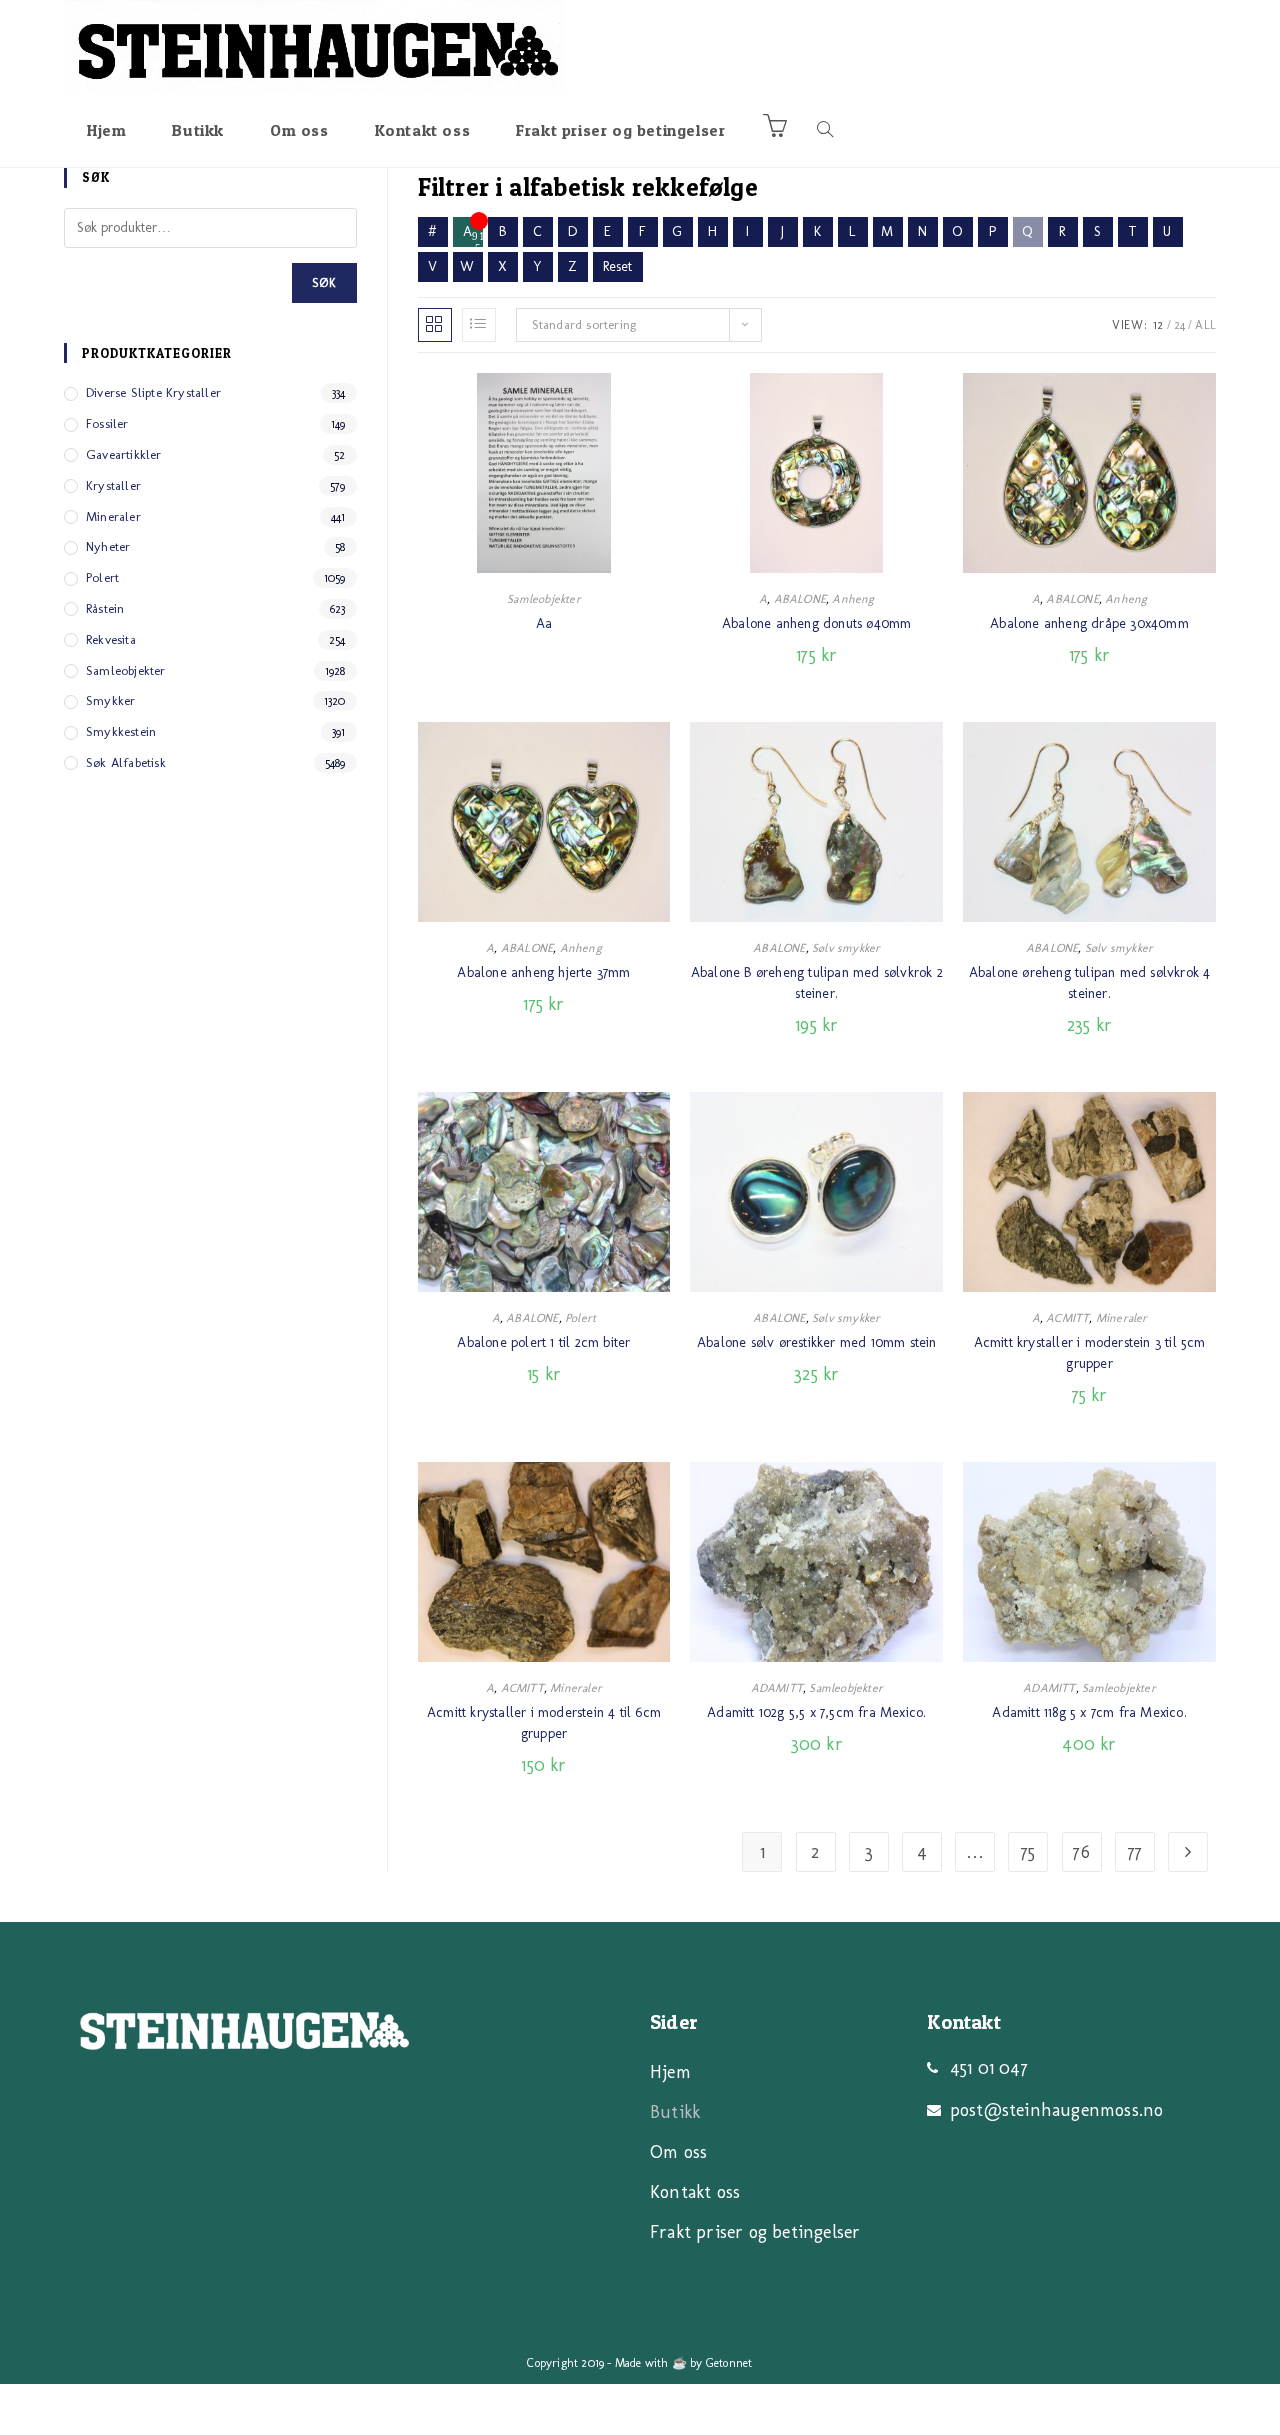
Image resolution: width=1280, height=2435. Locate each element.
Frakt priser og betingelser (755, 2232)
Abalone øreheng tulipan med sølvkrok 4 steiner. (1090, 983)
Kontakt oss (695, 2192)
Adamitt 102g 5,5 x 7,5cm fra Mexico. (816, 1712)
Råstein (105, 608)
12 (1158, 325)
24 (1179, 325)
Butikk (675, 2112)
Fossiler (107, 423)
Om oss (678, 2152)
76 (1081, 1852)
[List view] (479, 325)
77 (1135, 1852)
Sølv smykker (846, 948)
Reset (618, 266)
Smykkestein (121, 731)
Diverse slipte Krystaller (153, 392)
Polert (580, 1318)
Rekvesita (111, 639)
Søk (324, 283)
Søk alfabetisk (126, 762)
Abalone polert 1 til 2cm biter (543, 1342)
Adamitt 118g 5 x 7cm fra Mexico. (1089, 1712)
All (1205, 325)
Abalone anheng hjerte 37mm (543, 972)
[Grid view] (435, 325)
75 (1028, 1852)
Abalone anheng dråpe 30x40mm (1089, 623)
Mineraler (1122, 1318)
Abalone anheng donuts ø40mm (816, 623)
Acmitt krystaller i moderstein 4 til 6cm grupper (544, 1723)
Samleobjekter (544, 599)
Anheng (853, 599)
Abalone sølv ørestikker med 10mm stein (817, 1342)
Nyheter (108, 546)
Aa (544, 623)
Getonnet (729, 2363)
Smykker (110, 700)
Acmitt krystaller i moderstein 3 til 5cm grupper (1090, 1353)
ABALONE (800, 599)
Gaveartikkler (124, 454)
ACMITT (1067, 1318)
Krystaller (113, 485)
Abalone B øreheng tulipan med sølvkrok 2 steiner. (817, 983)
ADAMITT (777, 1688)
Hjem (670, 2072)
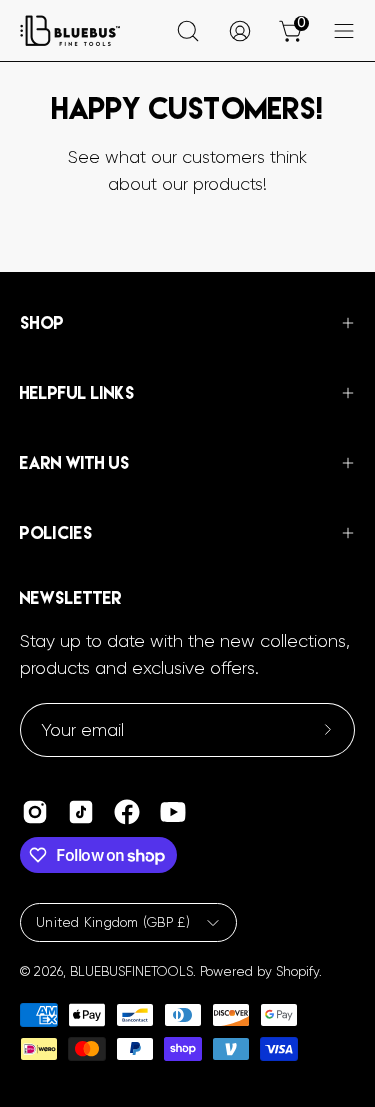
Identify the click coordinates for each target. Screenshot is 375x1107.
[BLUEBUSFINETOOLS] (70, 30)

◇ ◇ ◇ ◇ ◇

§ AIM OF THE EXERCISE:
Leave out the pictures. Return exactly the lines from the first line of the records to the line bearing "Smykker (110, 700)", inclusive.

§ WRITTEN SOLUTION:
Image resolution: width=1280, height=2435. Locate each element.
Frakt priser og betingelser (755, 2232)
Abalone øreheng tulipan med sølvkrok 4 steiner. (1090, 983)
Kontakt oss (695, 2192)
Adamitt 102g 5,5 x 7,5cm fra Mexico. (816, 1712)
Råstein (105, 608)
12 (1158, 325)
24 (1179, 325)
Butikk (675, 2112)
Fossiler (107, 423)
Om oss (678, 2152)
76 (1081, 1852)
[List view] (479, 325)
77 (1135, 1852)
Sølv smykker (846, 948)
Reset (618, 266)
Smykkestein (121, 731)
Diverse slipte Krystaller (153, 392)
Polert (580, 1318)
Rekvesita (111, 639)
Søk (324, 283)
Søk alfabetisk (126, 762)
Abalone polert 1 til 2cm biter (543, 1342)
Adamitt 118g 5 x 7cm fra Mexico. (1089, 1712)
All (1205, 325)
Abalone anheng hjerte 37mm (543, 972)
[Grid view] (435, 325)
75 (1028, 1852)
Abalone anheng dråpe 30x40mm (1089, 623)
Mineraler (1122, 1318)
Abalone anheng donuts ø40mm (816, 623)
Acmitt krystaller i moderstein 4 til 6cm grupper (544, 1723)
Samleobjekter (544, 599)
Anheng (853, 599)
Abalone sølv ørestikker med 10mm stein (817, 1342)
Nyheter (108, 546)
Aa (544, 623)
Getonnet (729, 2363)
Smykker (110, 700)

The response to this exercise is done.